------ DATA FOR PROCESSING

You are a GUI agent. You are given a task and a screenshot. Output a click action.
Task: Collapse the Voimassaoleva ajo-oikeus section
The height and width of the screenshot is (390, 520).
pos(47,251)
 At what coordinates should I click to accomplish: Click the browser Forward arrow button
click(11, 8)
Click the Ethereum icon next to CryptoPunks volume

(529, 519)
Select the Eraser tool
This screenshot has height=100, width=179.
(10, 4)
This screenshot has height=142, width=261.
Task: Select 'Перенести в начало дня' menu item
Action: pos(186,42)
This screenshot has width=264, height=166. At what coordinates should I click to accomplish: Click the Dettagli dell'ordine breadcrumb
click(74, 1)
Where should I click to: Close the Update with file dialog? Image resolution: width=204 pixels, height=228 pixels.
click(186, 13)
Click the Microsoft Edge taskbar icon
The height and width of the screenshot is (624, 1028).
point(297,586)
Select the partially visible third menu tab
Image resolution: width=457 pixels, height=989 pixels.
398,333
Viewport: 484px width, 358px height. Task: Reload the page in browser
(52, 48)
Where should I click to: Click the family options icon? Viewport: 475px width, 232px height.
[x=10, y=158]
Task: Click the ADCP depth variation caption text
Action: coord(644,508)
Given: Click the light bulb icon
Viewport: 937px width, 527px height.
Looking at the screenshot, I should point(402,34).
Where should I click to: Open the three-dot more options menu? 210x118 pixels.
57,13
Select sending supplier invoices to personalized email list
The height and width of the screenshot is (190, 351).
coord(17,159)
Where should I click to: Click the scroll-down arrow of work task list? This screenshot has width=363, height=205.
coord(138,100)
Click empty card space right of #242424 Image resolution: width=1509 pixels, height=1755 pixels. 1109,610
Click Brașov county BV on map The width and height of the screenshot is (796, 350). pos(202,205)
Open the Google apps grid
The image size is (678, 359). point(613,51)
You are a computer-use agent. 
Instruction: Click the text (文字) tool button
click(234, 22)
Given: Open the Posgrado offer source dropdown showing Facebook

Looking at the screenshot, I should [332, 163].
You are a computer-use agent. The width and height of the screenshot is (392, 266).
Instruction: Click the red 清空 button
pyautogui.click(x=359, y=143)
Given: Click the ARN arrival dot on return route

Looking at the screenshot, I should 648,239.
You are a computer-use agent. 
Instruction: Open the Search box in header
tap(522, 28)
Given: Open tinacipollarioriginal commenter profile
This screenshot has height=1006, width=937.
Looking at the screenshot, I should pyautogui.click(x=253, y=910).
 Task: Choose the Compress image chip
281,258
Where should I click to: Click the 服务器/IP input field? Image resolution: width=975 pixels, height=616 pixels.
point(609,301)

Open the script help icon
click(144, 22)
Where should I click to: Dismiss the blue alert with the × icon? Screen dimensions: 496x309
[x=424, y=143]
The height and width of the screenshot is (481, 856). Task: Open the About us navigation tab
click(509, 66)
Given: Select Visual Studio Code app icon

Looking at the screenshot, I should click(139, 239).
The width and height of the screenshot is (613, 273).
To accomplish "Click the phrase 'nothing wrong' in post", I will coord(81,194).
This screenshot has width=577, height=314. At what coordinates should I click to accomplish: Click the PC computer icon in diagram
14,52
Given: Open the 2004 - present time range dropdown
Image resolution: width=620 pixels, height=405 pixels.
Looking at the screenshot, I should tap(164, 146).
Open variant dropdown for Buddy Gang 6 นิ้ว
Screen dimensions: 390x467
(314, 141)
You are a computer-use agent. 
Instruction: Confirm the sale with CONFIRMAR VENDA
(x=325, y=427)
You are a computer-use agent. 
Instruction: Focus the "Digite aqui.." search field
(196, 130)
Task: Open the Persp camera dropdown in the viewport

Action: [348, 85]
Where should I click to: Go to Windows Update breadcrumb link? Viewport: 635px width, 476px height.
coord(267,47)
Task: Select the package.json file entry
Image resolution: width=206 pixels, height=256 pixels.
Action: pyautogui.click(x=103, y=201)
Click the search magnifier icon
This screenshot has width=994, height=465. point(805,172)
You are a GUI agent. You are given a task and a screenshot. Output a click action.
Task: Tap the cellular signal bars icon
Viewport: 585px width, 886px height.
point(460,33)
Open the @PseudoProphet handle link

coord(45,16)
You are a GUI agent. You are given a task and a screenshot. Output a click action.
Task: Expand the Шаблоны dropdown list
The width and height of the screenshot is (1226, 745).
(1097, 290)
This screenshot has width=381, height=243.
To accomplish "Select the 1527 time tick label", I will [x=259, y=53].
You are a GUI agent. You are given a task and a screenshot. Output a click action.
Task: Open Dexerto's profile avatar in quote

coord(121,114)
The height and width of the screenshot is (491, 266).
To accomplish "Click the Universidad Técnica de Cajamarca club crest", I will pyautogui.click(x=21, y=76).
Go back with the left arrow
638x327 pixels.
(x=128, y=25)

------------

■ DIRECTIONS FOR THIS TASK: Go through the listing above and report how many of its lines contain the word "time", with only the number as output.

■ RESULT OF THE TASK: 2